#### RECORDS PROVIDED
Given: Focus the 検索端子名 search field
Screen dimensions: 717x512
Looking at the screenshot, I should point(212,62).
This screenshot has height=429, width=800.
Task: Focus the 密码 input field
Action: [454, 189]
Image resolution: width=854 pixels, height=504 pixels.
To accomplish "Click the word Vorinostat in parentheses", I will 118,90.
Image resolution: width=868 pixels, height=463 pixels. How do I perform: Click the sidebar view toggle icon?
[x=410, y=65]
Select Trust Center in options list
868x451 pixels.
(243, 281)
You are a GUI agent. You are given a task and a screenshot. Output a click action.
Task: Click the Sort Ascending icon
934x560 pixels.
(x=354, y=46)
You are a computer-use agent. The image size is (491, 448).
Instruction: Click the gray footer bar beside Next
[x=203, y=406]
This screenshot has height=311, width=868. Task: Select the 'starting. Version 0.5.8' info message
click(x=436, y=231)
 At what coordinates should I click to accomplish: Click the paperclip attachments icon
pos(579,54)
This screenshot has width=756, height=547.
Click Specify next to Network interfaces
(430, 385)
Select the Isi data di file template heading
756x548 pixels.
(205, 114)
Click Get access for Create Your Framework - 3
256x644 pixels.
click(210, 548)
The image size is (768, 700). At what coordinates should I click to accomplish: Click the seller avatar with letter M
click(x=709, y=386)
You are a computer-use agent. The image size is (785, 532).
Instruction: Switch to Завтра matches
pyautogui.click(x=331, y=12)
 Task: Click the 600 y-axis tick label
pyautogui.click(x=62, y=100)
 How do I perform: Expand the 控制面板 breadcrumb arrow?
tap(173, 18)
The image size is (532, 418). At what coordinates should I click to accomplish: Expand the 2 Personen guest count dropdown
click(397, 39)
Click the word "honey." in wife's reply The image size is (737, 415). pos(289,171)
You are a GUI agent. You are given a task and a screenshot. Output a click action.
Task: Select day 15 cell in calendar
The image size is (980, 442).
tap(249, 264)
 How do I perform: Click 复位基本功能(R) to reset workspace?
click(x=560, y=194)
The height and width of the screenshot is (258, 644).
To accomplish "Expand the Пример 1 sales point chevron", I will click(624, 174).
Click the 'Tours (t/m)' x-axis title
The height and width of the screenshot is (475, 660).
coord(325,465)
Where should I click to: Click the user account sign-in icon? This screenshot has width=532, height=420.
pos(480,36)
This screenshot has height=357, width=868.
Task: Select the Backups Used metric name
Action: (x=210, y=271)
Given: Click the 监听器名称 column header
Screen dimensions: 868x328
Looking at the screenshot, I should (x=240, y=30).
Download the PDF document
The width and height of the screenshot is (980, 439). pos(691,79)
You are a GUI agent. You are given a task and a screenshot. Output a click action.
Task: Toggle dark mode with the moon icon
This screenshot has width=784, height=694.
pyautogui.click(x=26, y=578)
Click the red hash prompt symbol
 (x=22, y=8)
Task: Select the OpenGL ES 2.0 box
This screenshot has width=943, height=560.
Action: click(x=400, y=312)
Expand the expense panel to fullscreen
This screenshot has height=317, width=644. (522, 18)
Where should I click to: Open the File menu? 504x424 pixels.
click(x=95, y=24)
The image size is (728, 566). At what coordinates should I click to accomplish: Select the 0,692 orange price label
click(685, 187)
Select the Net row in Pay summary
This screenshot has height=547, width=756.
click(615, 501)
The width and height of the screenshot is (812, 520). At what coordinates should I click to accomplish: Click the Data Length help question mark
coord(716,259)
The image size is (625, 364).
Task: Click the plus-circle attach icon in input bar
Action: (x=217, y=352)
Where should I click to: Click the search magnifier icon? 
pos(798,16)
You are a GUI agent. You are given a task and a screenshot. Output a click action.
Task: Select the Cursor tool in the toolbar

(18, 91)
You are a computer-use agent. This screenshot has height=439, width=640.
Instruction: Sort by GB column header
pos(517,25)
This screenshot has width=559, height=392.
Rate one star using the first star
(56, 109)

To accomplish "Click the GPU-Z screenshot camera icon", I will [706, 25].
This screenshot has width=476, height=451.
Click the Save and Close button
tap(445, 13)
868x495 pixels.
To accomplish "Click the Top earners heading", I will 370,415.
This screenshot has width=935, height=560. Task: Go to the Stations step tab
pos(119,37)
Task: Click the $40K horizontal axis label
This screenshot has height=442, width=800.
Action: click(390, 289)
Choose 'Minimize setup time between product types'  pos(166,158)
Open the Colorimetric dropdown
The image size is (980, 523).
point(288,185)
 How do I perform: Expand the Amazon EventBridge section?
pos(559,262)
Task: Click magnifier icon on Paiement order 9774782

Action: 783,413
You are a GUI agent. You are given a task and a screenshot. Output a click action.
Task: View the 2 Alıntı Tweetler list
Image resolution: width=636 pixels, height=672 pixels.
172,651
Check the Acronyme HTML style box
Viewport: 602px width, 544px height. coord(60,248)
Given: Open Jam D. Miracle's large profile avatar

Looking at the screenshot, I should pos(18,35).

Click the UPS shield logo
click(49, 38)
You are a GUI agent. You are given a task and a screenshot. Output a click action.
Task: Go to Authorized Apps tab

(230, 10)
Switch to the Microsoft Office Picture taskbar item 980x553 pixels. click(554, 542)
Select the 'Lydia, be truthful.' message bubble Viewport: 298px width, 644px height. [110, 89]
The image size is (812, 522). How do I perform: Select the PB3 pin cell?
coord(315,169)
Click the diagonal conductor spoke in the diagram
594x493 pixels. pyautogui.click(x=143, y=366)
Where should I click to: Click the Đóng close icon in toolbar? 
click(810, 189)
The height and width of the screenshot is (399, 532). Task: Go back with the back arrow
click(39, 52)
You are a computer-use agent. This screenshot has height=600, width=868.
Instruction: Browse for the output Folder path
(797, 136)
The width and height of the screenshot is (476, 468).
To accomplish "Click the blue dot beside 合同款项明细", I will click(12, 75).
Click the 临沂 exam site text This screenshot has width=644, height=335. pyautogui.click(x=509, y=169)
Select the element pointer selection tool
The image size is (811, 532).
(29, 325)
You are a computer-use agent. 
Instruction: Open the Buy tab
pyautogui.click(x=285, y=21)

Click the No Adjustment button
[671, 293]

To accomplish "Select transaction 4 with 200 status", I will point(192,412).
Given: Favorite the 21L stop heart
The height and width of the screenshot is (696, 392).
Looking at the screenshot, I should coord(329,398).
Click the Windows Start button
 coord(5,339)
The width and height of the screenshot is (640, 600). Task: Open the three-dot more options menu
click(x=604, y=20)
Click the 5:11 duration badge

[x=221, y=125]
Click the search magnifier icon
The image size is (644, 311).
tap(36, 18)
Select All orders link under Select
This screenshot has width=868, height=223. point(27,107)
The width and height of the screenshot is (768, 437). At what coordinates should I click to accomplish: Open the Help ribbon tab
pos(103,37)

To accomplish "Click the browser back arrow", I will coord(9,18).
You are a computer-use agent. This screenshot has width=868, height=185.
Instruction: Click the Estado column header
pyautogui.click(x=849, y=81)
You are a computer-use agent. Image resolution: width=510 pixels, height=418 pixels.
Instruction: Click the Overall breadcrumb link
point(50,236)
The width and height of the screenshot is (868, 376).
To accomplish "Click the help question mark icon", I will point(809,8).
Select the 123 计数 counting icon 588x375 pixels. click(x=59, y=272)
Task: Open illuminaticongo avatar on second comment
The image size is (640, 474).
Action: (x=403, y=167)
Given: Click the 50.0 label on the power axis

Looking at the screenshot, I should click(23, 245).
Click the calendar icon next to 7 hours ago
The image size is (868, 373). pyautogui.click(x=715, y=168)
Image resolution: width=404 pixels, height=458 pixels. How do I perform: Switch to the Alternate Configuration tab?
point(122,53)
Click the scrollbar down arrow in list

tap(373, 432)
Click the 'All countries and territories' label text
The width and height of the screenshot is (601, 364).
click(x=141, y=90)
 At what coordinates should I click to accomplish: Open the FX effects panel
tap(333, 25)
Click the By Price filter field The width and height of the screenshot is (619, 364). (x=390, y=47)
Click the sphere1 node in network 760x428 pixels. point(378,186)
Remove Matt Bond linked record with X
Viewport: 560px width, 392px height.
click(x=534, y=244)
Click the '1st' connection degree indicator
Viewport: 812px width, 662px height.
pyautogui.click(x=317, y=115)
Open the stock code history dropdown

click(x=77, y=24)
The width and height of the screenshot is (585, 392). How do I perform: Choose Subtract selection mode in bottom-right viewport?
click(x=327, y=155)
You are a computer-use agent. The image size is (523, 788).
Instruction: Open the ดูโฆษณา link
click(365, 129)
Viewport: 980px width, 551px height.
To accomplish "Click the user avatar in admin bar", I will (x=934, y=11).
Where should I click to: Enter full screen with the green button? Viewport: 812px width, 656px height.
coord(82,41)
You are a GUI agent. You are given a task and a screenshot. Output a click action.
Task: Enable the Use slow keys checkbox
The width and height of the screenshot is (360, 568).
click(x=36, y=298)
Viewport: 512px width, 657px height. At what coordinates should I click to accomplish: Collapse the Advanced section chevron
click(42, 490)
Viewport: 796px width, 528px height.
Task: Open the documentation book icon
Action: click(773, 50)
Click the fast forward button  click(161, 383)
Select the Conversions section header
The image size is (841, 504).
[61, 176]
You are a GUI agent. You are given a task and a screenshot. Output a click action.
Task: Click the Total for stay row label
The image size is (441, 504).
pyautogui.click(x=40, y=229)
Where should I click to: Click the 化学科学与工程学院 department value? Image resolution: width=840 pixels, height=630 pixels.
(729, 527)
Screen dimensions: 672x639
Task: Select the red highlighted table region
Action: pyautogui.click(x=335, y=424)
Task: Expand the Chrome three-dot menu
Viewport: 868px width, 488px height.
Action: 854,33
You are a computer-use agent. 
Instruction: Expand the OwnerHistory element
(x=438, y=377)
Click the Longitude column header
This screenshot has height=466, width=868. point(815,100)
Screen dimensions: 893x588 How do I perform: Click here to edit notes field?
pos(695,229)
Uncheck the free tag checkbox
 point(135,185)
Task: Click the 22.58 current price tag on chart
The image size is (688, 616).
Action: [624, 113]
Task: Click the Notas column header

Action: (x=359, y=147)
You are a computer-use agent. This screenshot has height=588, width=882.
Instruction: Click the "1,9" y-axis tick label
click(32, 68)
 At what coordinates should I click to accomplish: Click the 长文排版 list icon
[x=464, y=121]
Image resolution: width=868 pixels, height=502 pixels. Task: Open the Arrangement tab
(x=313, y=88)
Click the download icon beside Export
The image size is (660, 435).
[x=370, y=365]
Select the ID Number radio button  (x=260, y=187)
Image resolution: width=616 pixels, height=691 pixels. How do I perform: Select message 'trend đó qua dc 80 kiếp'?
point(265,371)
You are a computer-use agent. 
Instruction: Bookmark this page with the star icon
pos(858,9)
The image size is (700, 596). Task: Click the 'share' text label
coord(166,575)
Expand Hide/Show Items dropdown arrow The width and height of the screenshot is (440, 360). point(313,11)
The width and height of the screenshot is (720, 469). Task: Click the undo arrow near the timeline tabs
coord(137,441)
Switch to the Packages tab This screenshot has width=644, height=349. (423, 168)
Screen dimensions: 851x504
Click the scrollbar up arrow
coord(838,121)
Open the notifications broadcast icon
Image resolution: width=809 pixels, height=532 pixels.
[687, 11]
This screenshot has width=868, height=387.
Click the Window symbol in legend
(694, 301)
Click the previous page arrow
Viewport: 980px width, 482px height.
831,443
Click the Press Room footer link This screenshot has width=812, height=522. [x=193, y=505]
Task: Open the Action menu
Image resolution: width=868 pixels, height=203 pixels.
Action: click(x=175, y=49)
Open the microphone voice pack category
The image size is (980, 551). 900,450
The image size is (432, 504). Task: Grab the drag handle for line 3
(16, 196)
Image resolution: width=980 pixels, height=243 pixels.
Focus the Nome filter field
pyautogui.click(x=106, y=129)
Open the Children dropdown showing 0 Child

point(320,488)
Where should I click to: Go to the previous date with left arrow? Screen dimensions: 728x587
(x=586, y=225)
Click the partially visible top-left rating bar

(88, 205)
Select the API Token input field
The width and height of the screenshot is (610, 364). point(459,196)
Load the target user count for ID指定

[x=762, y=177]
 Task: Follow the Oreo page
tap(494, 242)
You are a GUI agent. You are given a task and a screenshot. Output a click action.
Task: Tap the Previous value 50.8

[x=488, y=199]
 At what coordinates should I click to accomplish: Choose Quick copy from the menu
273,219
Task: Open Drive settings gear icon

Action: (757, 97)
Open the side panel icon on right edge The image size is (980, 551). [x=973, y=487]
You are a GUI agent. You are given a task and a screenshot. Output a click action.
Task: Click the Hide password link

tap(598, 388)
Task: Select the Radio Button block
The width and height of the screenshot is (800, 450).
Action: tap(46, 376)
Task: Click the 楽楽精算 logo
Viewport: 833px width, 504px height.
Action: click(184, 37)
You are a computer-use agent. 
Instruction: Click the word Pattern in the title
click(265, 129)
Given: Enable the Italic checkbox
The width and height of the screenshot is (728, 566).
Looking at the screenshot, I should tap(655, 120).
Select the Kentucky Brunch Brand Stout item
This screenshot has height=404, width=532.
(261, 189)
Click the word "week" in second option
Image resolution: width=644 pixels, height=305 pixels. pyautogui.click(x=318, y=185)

#### TASK BRIEF
Search the data above for the string "Enable" and return every line that has it.

#### EXERCISE OUTPUT
Task: Enable the Use slow keys checkbox
Given: Enable the Italic checkbox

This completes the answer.